張懷仁臉上肌肉抽動了一下:“說來說去,你還是希望我暫停對葉帥的追擊?”
他嘴上已經夠生氣了,但心裡更氣。
雷轟跟賴皮蛇的行動失敗,自己也是才知道,而且他們也是今天才行動的,但是自己這個兒子看似整天在茶社打牌,卻對自己的行動了如指掌,這簡直太可惡了。
其實張爐心中也十分鬱悶,本來一切都在他的掌握之中,雷轟這一攪局,一切都亂了。
葉帥跟依菲離開了醫院,依菲的奶奶,也被葉帥撤離。
現在張爐必須重新部署計劃了。
“爸,不是我這麼希望,你該想想,有葉帥這樣的人爲我們做幫手,我們尚水堂將來發揚光大,完全是指日可待的事兒,我也是爲咱們的大業考慮啊!”
張懷仁的目中突然射出一道光來:“那我問你,後天就是你弟弟的入葬之日,殺人兇手還沒有抓到,你這個哥哥有臉面嗎?我這個當老子的,有面目立於尚水堂一衆兄弟面前嗎?”

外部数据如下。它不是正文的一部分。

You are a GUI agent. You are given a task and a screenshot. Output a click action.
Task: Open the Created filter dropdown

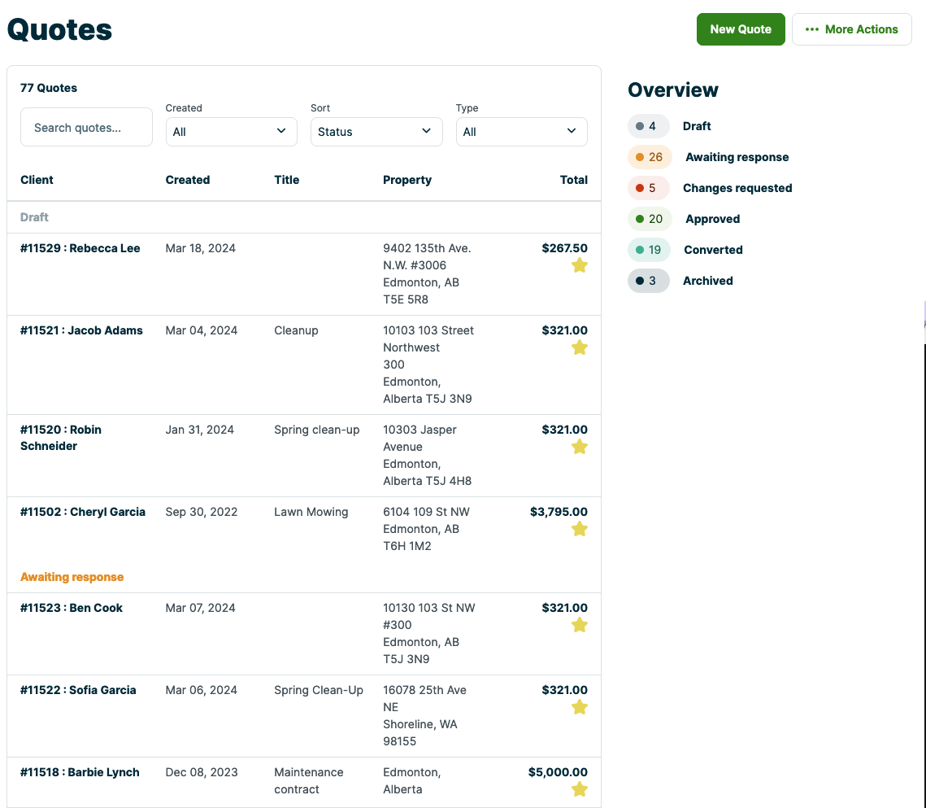coord(231,132)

張爐嘴角斜了一下,淡淡道:“爸,我恰恰以爲,弟弟之死,我們不應該插手太多,證據在咱們手裡,跟在莫慶手裡沒什麼差別,他會幫我們查清楚的,你得知道,查案辦案,警察比我們高一籌。”
張懷仁眉頭一擠。
本來圓潤的臉上,竟浮現出幾條深深的皺紋,不過仔細看的話,會發現那是一條條肌肉的鼓動。
這是一種修煉外功到很高境界的人才能夠做到的事情。
難不成這發福的張懷仁,竟也是深藏不露的高手?
他劍眉深鎖,凝望着兒子看了許久許久,才默默一嘆:“罷了罷了,葉帥終究是外人,我不想因爲他跟你爭執,小鼎去世,將來尚水堂大局,務必要交到你的手裡,我聽你的,不過你得答應我一件事兒。”
張爐立即躬身道:“父親請說。”
張懷仁肅然道:“後天小鼎的葬禮,給我辦的風光一些,他死的冤,但我要讓他走的體面一些。”

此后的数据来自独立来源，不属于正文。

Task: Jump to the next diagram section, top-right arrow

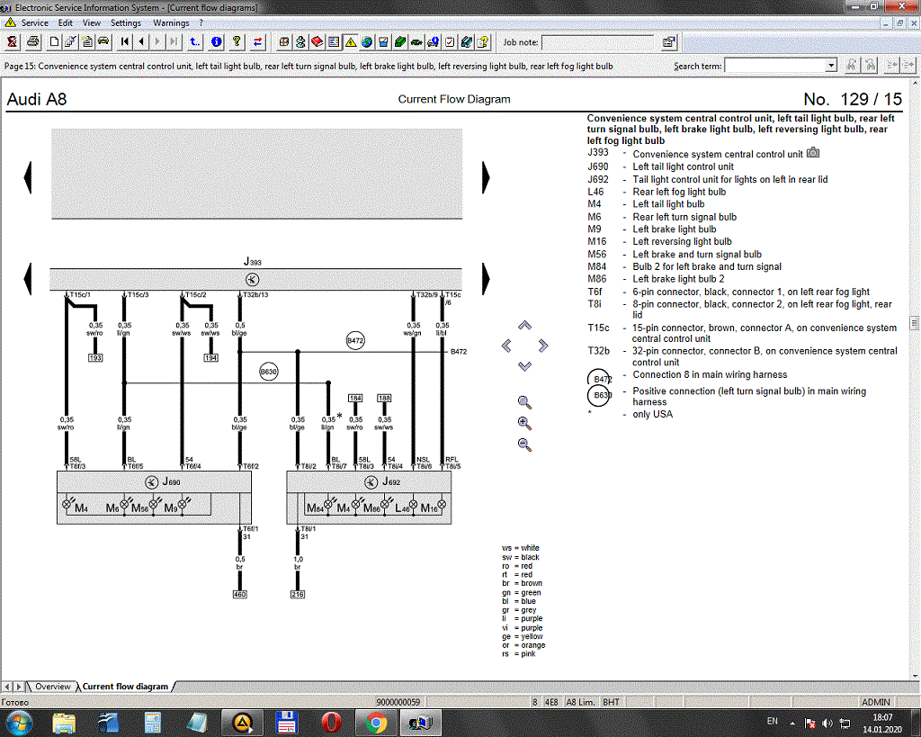Action: [x=486, y=175]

張爐亮聲道:“父親放心,這事兒,我一定給辦的漂漂亮。”
說完,他已經請辭。
張懷仁也沒再留。
張爐走出去以後,就對外面候着的朱三道:“名人酒吧。”
長夜漫漫。
葉帥跟平時一樣,很艱難的入睡,在黎明的時候,卻又被鮮血般慘烈的噩夢驚醒。
他提着半瓶洋酒,拿着一盒煙,坐在陽臺處默默的打發着時間。
只等酒意朦朧,神經睏乏,才又重新躺倒牀上。
跟往常一樣,他被鳳飛飛叫醒,鳳飛飛看着他眼裡的血絲,就覺得很不尋常,忍不住問道:“葉帥,你晚上都幹什麼啊,怎麼總覺得你每次都熬了通宵似的。”
葉帥尷尬地笑笑:“沒有啊,可能是做了噩夢吧。”
鳳飛飛驚訝地長大了嘴巴:“噩夢,你這種人怎麼可能做噩夢,況且這年紀,做也是做春夢吧。”
春夢?
葉帥覺得自己的臉都有些點紅了,這嬌滴滴的千金大小姐,居然這麼肆無忌憚的開這種玩笑。

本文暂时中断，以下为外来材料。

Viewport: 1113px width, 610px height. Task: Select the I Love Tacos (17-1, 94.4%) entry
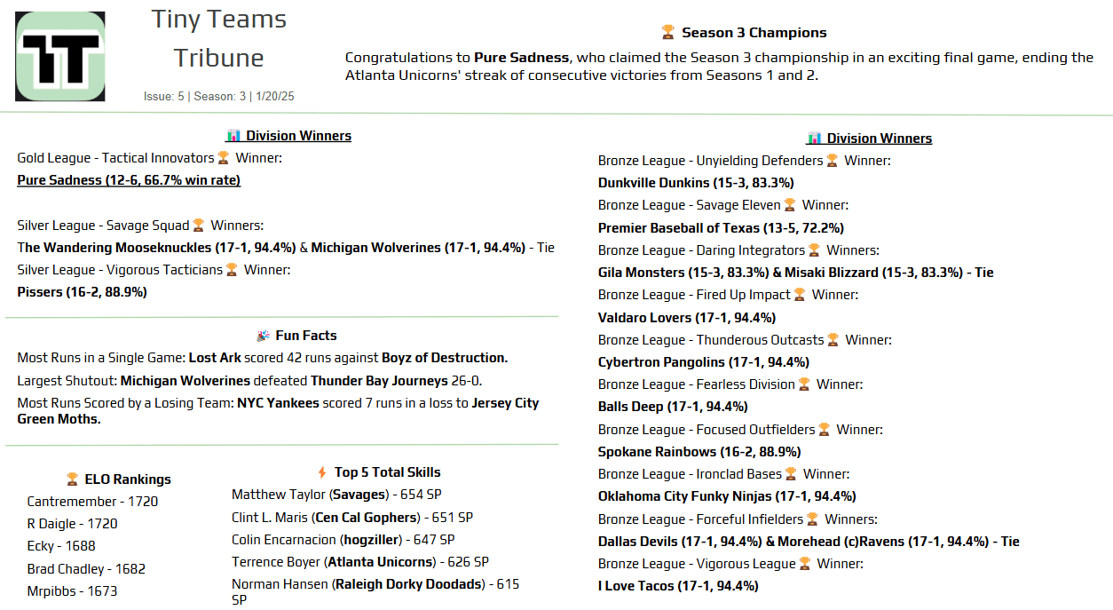pos(678,586)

他幾乎是立即就岔開了話題:“遲到了沒,我去洗個臉。”
鳳飛飛恢復了嚴肅:“兩分鐘,我就在車上等你兩分鐘。”
說完她就走了出去。
葉帥簡直無語的要死,這丫頭還真是隨便,說開玩笑就開玩笑,說冷冰冰就冷冰冰。
他不敢耽誤,立即洗了把臉,就到車上跟鳳飛飛匯合。
葉帥做司機,車子駛出莊園,就開往z大。
路上,葉帥就問起了鳳飛飛這次去z大的理由,是不是有什麼特別的課不能錯過?
誰知鳳飛飛的回答,卻讓葉帥大吃一驚:“還不是爲了你!”
爲我?
當即葉帥就大驚不已,次奧,這事兒能跟自己扯上什麼關係!
說起來自己現在也是一個z大學生,可實際上,不過是陪讀的性質,而說的準確些,就是暗中保護鳳飛飛才混入z大的。
他苦笑了聲:“飛飛,怎麼是爲我呀?”
鳳飛飛哼了一聲:“你還記得花小白嗎?”
葉帥當然記得,他纔來z市的第一個晚上,就用酒瓶子爆了那傢伙的腦袋。
不過到此刻他也不覺得自己做錯了。
畢竟那貨不但做事兒欠揍,說話也欠扁!
自己沒有廢了他,已經很仁至義盡了。
鳳飛飛見他點頭,就接着道:“他上次被你打殘了,休養到現在,纔算可以出來見人了,不過他這人可是睚眥必報的主兒,你上次讓他在名人酒吧那麼沒面子,他可不會饒過你,所以昨兒個就聯繫上我,讓我帶你去z大,跟他來個了斷。”